Aim: Please update the material below by swapping "Screen dimensions" for "Display size" wherever it occurs, keeping every other line and word the same. Omit the pictures from your version.

Provided records:
.....
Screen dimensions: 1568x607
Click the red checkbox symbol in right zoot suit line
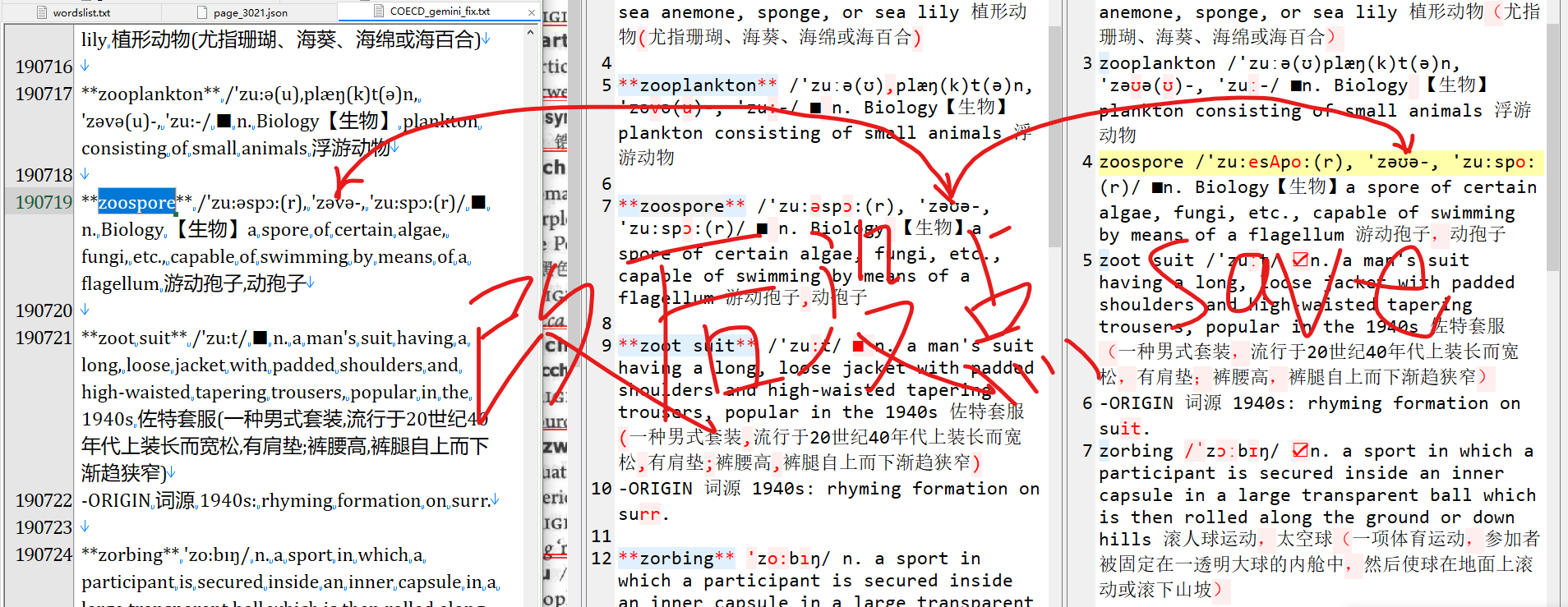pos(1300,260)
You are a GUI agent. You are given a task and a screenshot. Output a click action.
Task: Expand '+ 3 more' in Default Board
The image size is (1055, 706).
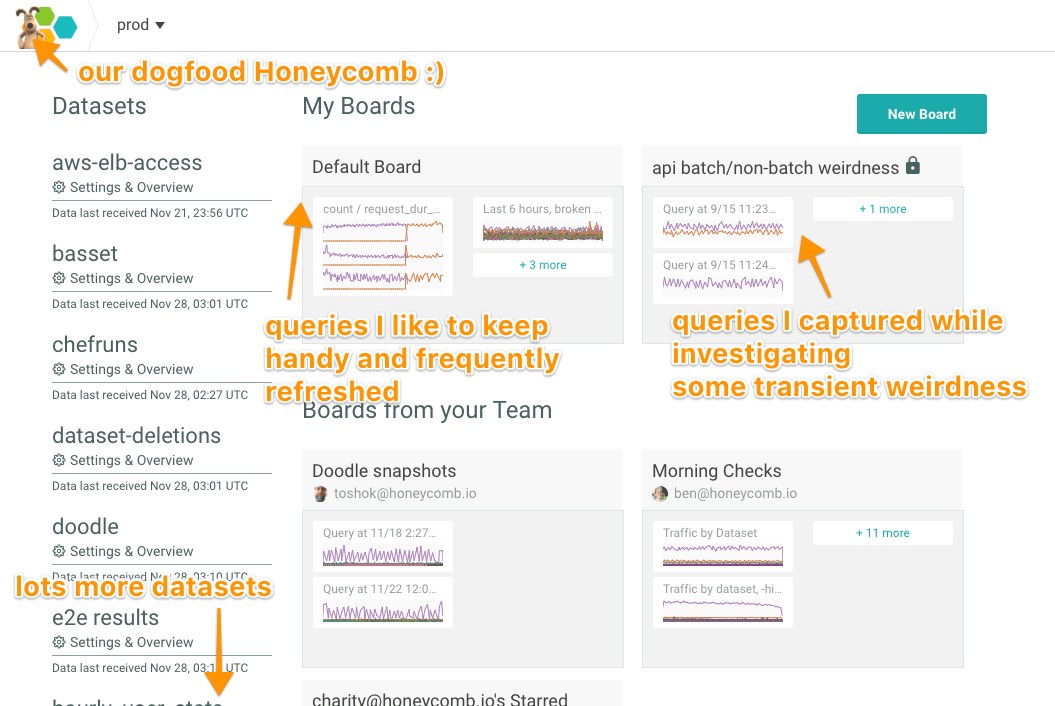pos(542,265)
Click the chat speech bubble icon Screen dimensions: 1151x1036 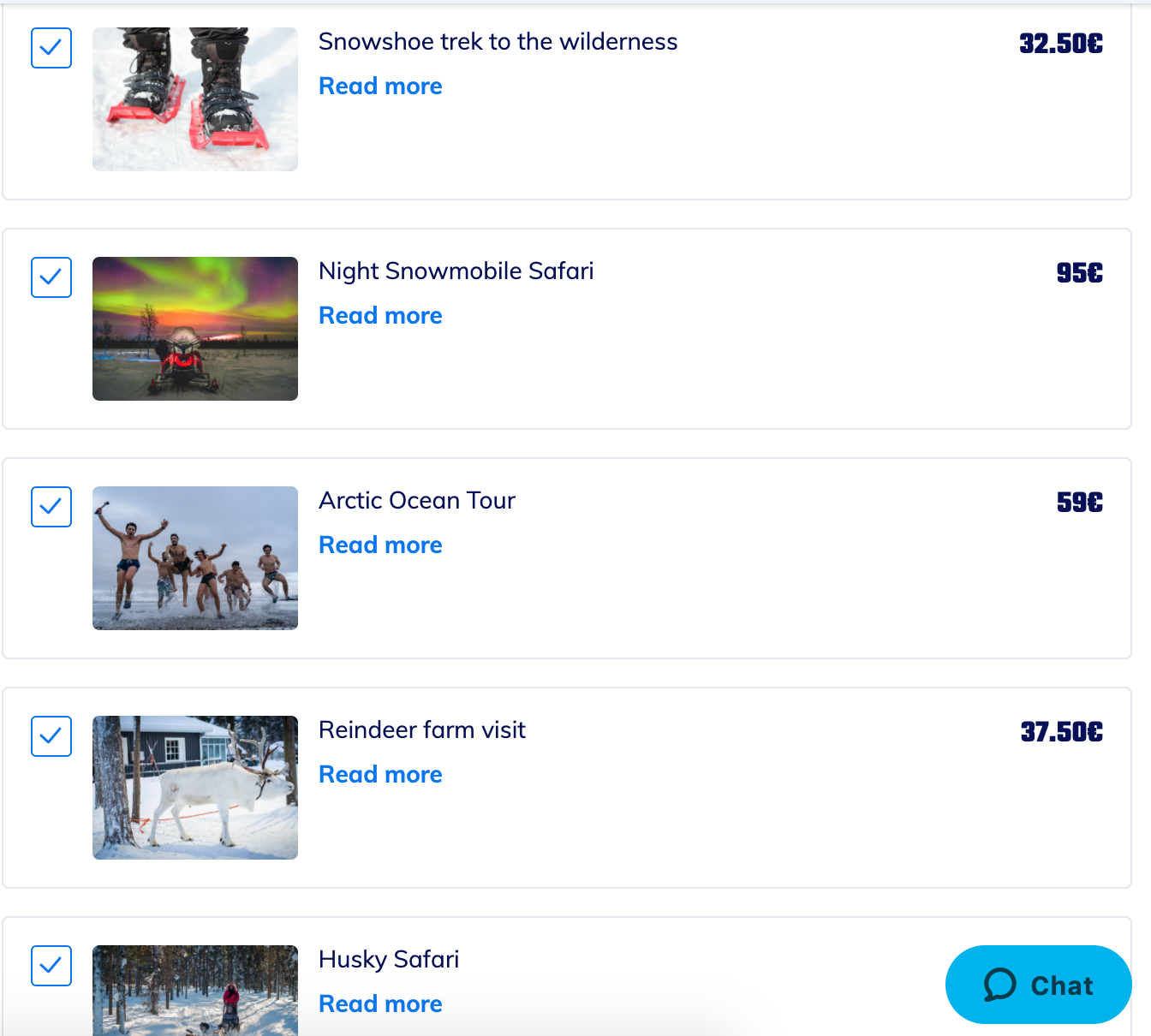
.....
Output:
Display size: 1568x607
Click the red checkbox symbol in right zoot suit line
pos(1300,260)
You are a GUI agent. You are given a task and a screenshot. Output a click action.
Task: Expand '+ 3 more' in Default Board
The image size is (1055, 706).
pos(542,265)
Click the chat speech bubble icon Display size: 1151x1036 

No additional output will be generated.